* _Exercise prompt_
Copy out the data from the line containing "You are a computer-use agent." to its last line, exactly. No pictures.

● ● ● ● ● ● ●

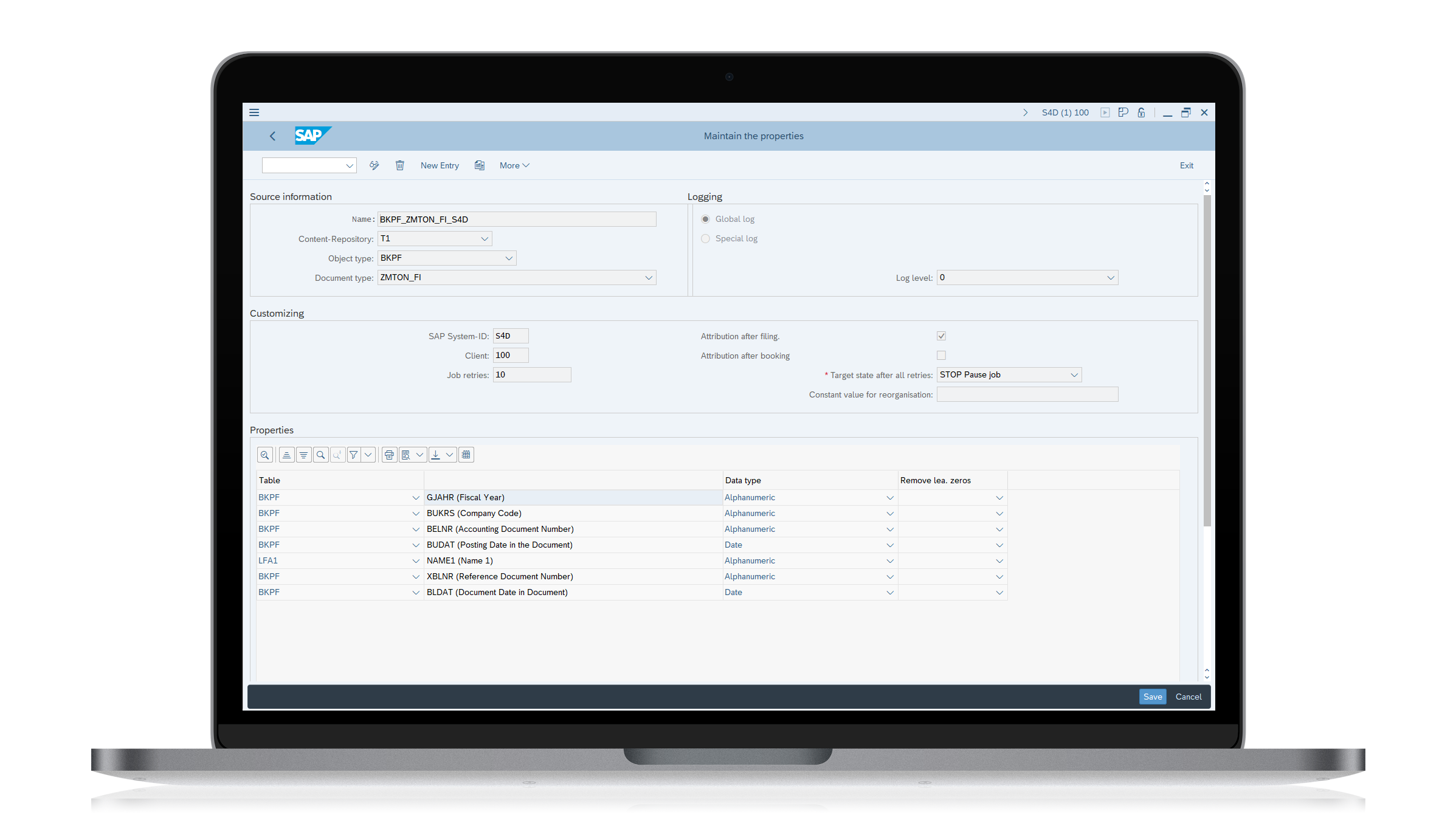
Task: Click the Save button
Action: click(x=1151, y=697)
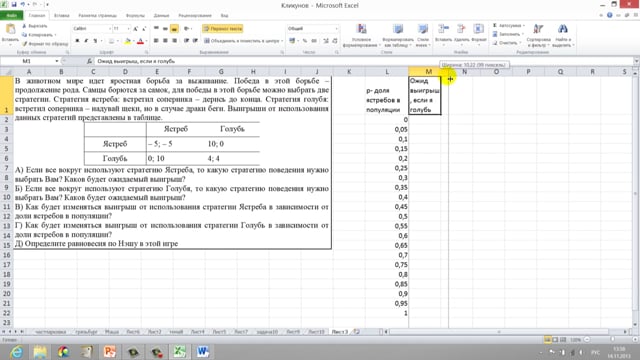The width and height of the screenshot is (640, 360).
Task: Click AutoSum (Автосумма) button
Action: [509, 26]
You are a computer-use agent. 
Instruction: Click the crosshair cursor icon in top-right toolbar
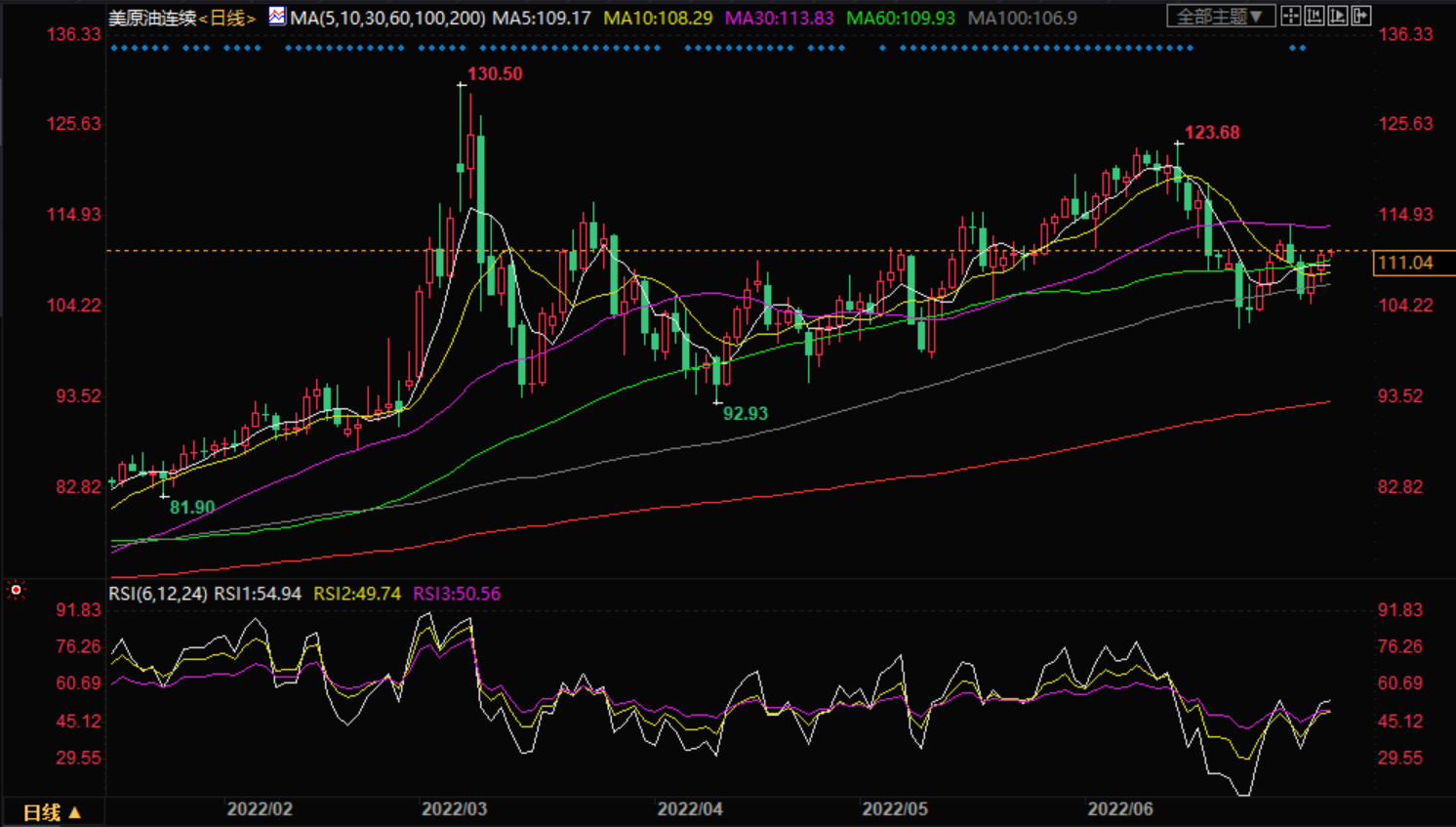pos(1291,16)
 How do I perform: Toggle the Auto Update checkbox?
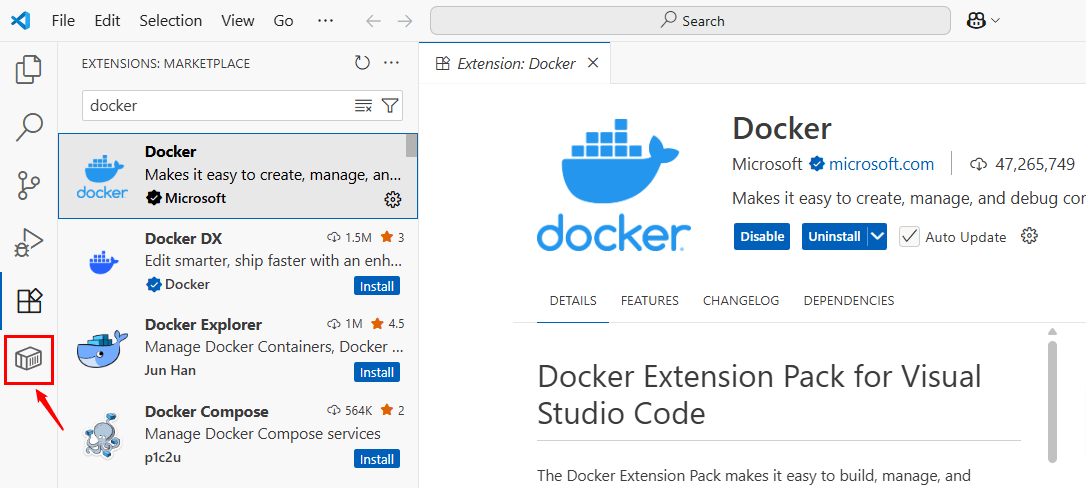(x=909, y=237)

● ● ● ● ● ● ●

* _Solution_
You are a computer-use agent. 
Instruction: Click the crosshair cursor icon in top-right toolbar
pos(1291,16)
 How do I perform: Toggle the Auto Update checkbox?
(x=909, y=237)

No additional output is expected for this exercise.